The SNR of the backscattering image \(X\) can be expressed as:

$$SN{R}_{backscattering}=\frac{E(X)}{\sqrt{Var(X)}}=\frac{E(E\left({X}{^\prime}\right))}{\sqrt{Var(E\left({X}{^\prime}\right))}}= \frac{\mu }{\sqrt{{\sigma }^{2}/N}}= \frac{\mu }{\sigma }\sqrt{N}.$$

The development of the denominator being the standard error of the mean, and \(N\) being the number of measurements (number of microbubbles per pixel).

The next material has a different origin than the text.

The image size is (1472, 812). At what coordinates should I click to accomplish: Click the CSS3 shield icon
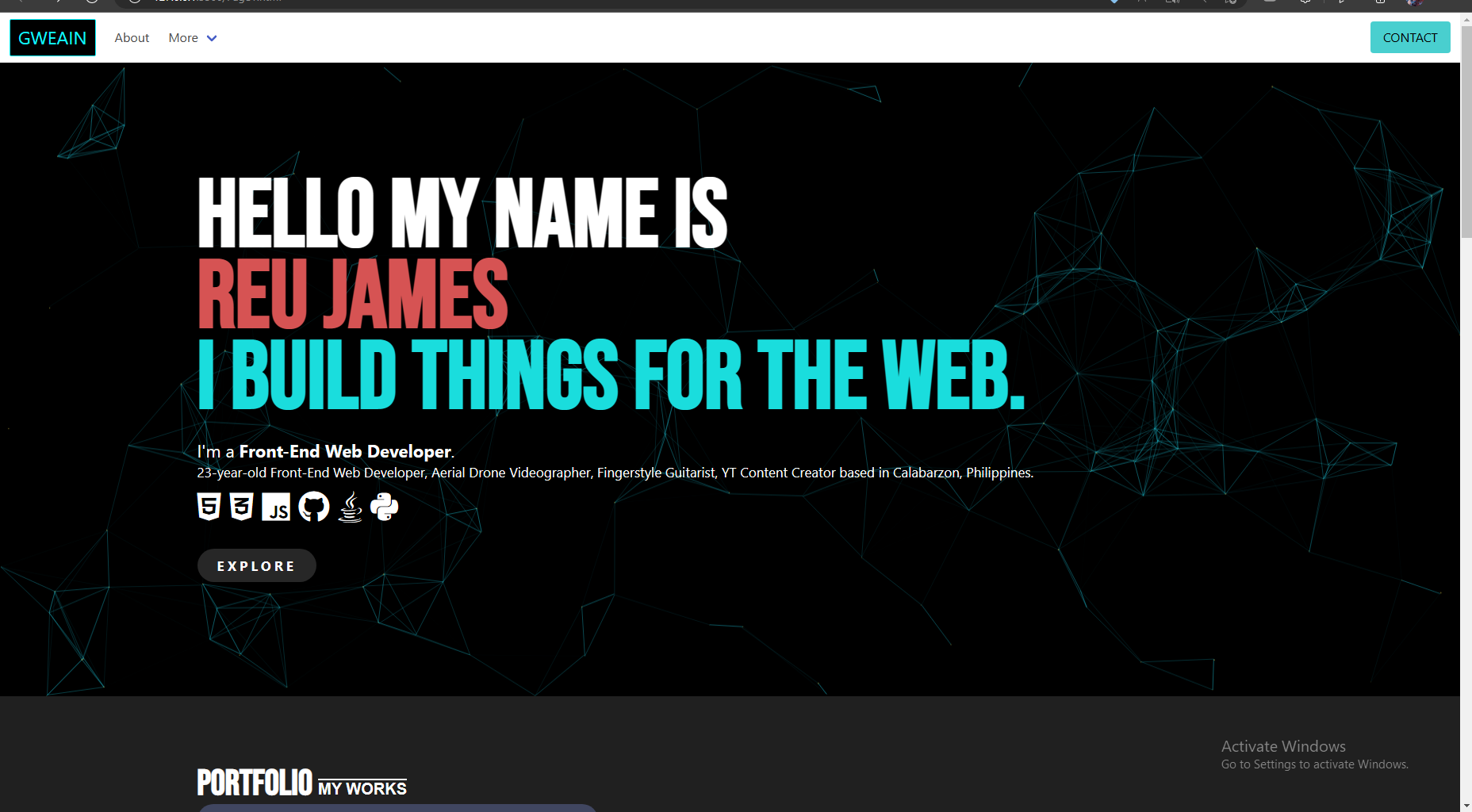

On the other hand, \(Y\) represent the microbubble count, and is therefore following a Poisson distribution of parameter \(N\), with \(E\left(Y\right)=Var\left(Y\right)=N\). It follows that the SNR of the microbubble count image can be expressed as:

$$SN{R}_{microbubbleCount}=\frac{E(Y)}{\sqrt{Var(Y)}}= \frac{N}{\sqrt{N}}=\sqrt{N} .$$

As a result, we have:

$$\frac{SN{R}_{backscattering}}{SN{R}_{microbubbleCount}}= \frac{\mu }{\sigma }>1.$$

It shows that the SNR of the backscattered amplitude contrast is intrinsically superior to the microbubble count contrast, for the same underlying dataset (same MBs).